The Newer Spirit: A Sociological Criticism of Literature by By V. F. Calverton. Boni and Liveright, New York. 1925.
Contents: Author’s Preface, introduction by Ernest Boyd, Sociological Criticism of Literature, Sherwood Anderson A Study in Sociological Criticism, The Impermanency of Esthetic Values, Proletarian Art, Fragments from a Critique of American Criticism, The Wisdom of Three Critics: Woodberry Spingarn Sherman, The Vaudeville Critic H.L. Mencken, Morals and Determinism, The Great Man Illusion, The Rise of Objective Psychology, Art Science and the Quantitative Conception, Reflections on the Trend of Modern Psychology as Exemplified by Four Psychologists. 284 pages.
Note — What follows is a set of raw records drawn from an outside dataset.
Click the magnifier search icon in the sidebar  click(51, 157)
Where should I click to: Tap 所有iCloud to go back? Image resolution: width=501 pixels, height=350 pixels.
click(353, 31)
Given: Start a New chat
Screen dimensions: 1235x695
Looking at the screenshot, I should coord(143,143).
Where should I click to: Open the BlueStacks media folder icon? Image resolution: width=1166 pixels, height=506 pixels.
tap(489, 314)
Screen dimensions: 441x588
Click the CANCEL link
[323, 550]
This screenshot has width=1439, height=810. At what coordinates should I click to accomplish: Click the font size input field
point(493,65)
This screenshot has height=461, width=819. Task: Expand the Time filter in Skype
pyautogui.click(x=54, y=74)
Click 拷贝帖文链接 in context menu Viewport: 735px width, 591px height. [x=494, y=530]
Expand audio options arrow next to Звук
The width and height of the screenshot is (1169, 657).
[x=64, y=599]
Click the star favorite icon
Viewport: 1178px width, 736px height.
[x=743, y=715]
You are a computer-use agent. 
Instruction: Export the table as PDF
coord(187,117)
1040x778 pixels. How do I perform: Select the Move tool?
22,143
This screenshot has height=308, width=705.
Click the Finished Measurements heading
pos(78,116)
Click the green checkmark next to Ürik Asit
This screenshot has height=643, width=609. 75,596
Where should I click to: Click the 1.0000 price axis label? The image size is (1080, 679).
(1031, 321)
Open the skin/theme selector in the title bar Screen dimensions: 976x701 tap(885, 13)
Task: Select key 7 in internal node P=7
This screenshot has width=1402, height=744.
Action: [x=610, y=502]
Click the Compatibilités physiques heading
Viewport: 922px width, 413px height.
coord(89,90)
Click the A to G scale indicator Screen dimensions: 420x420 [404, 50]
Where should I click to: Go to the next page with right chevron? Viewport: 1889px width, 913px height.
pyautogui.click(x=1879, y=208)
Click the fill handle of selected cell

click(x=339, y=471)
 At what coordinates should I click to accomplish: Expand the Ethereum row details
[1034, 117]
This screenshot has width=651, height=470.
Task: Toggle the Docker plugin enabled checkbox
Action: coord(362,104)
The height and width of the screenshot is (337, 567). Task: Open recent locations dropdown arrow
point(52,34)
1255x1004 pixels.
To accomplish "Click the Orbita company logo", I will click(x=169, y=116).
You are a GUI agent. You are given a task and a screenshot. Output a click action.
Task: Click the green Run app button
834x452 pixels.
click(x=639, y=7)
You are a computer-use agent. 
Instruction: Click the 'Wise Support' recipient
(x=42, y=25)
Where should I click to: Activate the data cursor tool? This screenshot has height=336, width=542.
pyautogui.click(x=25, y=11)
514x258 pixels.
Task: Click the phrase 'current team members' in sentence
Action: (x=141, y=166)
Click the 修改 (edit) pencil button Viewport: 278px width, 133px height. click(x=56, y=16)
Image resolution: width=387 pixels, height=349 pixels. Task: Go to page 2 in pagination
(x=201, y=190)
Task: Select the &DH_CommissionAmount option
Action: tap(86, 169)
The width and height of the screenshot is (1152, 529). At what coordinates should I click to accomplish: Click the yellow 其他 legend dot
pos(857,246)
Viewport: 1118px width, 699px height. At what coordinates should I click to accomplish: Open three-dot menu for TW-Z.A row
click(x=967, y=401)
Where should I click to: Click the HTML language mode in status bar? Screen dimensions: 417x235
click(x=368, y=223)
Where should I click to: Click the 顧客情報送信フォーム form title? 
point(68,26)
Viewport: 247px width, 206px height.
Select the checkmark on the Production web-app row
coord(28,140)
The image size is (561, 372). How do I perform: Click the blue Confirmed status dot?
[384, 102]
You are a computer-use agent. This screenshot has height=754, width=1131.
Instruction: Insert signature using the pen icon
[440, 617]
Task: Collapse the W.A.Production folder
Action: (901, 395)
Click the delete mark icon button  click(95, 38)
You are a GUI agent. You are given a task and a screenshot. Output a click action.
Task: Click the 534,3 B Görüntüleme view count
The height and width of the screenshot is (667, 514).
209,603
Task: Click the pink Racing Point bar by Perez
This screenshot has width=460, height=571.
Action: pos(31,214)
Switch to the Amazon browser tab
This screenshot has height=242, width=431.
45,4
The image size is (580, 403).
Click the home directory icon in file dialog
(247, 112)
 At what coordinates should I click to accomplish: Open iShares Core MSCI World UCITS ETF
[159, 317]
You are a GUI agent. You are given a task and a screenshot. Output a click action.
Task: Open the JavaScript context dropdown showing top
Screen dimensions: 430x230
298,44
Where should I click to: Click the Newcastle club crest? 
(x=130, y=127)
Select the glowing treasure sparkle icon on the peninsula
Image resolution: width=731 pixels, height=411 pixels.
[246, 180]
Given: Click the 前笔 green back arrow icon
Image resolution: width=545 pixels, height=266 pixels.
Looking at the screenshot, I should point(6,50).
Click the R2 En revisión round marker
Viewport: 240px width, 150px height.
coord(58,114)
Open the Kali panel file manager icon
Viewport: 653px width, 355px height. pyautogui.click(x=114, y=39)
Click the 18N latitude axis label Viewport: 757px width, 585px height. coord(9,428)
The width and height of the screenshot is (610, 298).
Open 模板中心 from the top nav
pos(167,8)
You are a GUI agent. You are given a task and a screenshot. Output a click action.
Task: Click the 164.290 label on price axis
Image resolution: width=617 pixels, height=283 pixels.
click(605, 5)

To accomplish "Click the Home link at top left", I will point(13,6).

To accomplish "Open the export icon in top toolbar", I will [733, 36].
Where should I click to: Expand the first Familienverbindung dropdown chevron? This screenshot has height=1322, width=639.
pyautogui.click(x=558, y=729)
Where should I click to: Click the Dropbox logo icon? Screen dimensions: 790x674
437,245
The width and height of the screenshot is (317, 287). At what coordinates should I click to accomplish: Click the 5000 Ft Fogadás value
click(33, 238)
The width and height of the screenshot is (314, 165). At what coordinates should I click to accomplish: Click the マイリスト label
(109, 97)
Based in Baltimore, Modern Quarterly was an unaligned socialist discussion magazine, and dominated by its editor. Calverton’s interest in and support for Black liberation opened the pages of MQ to a host of the most important Black writers and debates of the 1920s and 30s, enough to make it an important historic US left journal. In addition, MQ covered sexual topics rarely openly discussed as well as the arts and literature, and had considerable attention from left intellectuals in the 1920s and early 1930s. From 1933 until Calverton’s early death from alcoholism in 1940 Modern Quarterly continued as The Modern Monthly. Increasingly involved in bitter polemics with the Communist Party-aligned writers, Modern Monthly became more overtly ‘Anti-Stalinist’ in the mid-1930s Calverton, very much an iconoclast and often accused of dilettantism, also opposed entry into World War Two which put him and his journal at odds with much of left and progressive thinking of the later 1930s, further leading to the journal’s isolation.